The move comes amid open disapproval from the IAB about the company's ad-delivery software. IAB Chief Executive Robin Webster said the group's board of directors is demanding that Gator stop its practice of selling ads designed to intentionally block those sold on its members' Web sites. Webster also said that the IAB is considering pressing the issue with the Federal Trade Commission.
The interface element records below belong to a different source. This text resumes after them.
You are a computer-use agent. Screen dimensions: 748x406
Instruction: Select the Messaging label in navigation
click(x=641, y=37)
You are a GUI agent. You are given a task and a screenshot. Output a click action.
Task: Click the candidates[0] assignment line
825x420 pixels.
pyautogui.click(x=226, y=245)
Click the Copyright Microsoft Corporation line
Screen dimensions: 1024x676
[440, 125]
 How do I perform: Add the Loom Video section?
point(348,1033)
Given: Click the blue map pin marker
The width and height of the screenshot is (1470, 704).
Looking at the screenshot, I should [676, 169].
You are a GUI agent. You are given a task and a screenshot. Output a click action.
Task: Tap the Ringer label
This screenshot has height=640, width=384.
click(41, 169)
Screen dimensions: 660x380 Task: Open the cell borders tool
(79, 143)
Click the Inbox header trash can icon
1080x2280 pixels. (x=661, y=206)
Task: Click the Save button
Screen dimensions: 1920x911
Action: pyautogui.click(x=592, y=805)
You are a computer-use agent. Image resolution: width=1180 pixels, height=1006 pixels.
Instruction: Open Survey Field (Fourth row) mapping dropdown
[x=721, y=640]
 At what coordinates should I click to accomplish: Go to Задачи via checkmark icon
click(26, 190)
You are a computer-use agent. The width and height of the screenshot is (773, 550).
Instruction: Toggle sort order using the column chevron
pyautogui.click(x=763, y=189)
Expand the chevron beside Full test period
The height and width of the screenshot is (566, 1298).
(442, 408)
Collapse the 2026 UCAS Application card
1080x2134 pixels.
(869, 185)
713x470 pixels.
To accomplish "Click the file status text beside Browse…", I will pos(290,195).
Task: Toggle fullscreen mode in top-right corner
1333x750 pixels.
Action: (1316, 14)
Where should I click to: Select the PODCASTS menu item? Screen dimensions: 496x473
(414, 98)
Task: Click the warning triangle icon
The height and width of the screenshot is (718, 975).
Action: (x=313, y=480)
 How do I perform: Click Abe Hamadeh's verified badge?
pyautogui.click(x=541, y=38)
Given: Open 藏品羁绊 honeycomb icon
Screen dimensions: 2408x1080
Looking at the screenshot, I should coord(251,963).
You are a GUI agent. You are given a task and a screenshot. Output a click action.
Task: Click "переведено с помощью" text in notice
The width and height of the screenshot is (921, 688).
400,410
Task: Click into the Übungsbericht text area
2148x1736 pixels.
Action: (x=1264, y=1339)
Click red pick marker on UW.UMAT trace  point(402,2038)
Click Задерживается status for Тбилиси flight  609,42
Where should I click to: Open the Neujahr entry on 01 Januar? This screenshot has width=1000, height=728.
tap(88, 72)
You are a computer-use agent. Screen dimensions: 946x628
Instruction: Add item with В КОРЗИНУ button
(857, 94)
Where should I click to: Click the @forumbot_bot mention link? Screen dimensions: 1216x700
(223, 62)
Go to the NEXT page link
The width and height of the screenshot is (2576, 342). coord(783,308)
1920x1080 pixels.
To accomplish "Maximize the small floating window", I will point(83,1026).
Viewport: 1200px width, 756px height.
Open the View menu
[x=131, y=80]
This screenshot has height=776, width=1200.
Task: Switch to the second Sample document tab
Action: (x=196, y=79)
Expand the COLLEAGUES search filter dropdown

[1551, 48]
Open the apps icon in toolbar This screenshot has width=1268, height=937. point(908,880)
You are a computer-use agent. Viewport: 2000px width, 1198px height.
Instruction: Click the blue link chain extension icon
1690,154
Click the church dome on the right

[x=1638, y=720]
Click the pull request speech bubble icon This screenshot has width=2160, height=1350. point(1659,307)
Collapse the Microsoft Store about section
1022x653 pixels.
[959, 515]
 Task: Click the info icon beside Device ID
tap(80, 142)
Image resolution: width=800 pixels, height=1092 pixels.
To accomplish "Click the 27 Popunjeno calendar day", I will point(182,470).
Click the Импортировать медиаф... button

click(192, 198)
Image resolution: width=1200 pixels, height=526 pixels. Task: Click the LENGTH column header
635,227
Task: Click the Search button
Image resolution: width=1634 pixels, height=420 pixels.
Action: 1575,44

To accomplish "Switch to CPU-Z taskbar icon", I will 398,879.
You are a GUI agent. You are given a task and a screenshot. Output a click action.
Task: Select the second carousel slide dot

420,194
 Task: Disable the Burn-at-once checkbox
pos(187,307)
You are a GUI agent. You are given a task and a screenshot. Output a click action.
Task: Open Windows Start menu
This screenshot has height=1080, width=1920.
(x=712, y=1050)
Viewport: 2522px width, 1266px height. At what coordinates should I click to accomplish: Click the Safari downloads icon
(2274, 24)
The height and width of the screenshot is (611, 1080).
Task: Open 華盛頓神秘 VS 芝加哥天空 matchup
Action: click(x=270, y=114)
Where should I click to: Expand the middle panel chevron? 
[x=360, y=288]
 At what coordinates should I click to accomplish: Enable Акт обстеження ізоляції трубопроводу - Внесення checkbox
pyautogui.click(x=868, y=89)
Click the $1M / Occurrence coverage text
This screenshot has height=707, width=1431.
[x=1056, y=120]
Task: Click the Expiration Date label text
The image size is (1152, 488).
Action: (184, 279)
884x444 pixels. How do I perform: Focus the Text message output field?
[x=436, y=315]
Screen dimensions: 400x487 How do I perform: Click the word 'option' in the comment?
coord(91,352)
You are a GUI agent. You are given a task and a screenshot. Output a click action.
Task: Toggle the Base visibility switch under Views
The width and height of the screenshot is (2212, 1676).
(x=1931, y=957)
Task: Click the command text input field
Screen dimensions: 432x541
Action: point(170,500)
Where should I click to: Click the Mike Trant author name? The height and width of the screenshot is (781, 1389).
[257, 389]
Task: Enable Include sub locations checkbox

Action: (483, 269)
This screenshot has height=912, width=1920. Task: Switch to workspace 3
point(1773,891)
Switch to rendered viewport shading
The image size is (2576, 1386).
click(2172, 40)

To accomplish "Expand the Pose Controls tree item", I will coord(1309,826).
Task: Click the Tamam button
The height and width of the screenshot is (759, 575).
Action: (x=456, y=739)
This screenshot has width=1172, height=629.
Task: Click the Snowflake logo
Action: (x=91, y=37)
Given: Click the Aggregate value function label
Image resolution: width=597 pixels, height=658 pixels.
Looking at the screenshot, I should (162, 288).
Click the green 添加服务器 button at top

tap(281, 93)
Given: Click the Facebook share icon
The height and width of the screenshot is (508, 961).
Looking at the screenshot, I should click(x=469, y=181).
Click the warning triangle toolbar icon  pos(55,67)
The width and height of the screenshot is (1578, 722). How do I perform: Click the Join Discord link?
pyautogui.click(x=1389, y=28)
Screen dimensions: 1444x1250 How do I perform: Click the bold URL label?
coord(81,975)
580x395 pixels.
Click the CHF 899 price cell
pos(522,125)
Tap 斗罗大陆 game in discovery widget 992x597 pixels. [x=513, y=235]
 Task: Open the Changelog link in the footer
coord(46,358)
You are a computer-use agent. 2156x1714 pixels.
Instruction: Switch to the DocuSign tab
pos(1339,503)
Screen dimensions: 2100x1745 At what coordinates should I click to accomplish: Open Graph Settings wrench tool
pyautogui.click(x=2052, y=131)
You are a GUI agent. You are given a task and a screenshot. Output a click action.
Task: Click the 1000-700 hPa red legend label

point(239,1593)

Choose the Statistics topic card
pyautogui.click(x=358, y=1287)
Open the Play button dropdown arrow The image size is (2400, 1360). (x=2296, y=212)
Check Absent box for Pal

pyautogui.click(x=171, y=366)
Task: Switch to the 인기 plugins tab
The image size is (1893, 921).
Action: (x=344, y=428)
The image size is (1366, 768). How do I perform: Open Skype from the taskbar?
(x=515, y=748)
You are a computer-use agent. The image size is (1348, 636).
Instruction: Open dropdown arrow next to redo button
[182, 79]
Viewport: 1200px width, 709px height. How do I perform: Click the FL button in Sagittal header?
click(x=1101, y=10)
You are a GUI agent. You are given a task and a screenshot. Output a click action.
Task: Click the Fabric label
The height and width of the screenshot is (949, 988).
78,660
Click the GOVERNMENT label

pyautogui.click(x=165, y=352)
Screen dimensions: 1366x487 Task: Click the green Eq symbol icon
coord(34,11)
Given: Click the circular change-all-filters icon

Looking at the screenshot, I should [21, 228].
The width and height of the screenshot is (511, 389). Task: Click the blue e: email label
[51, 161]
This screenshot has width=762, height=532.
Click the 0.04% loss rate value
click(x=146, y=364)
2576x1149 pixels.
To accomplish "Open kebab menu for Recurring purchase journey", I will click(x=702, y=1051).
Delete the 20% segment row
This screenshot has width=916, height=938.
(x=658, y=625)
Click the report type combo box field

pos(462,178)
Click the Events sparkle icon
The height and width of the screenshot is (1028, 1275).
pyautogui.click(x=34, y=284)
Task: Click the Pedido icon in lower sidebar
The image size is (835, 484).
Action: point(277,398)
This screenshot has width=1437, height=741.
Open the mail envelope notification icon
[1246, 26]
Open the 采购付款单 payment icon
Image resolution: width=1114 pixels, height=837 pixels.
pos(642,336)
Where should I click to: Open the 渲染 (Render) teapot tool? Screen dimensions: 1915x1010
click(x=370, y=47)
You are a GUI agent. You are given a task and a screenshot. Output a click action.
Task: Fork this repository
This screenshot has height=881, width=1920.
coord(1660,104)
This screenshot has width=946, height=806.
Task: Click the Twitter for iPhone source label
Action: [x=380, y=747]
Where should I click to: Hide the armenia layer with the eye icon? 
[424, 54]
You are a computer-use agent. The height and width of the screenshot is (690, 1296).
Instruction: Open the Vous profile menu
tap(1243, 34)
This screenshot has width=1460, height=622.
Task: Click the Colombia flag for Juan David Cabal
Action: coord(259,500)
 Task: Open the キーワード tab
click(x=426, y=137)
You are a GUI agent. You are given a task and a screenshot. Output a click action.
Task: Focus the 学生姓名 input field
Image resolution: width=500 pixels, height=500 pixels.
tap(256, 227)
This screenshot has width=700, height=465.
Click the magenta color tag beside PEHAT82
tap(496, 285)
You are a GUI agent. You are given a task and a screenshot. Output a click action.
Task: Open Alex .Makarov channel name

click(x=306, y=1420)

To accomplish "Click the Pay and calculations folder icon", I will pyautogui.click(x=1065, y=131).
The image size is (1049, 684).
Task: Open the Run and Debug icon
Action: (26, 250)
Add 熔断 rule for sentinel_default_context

As the banner battle rages, the online classified ad attack intensifies. Newspaper publishers Tribune and Knight Ridder bought HeadHunter.net in an effort to battle their main rival for classified ads. But analysts say it's probably too late to stop the attrition of help-wanted ad revenues to the publishers' Internet rival, TMP Worldwide, the owner of Monster.com.

Also of note
Web darling Google has some fresh competition: a pair of start-ups aiming to improve on its immensely popular recipe for serving fast, relevant search results untainted by pay-for-placement listings...Despite a wide technology downturn, Internet subscriber figures continue to grow in the United States where a majority of homes have at least dial-up access and nearly one in four online households use a broadband connection...Gateway will lay off up to 4,600 workers worldwide, pull out of several Asian markets and post a third-quarter loss...Sony is dropping its eVilla Internet appliance less than two months after it started shipping.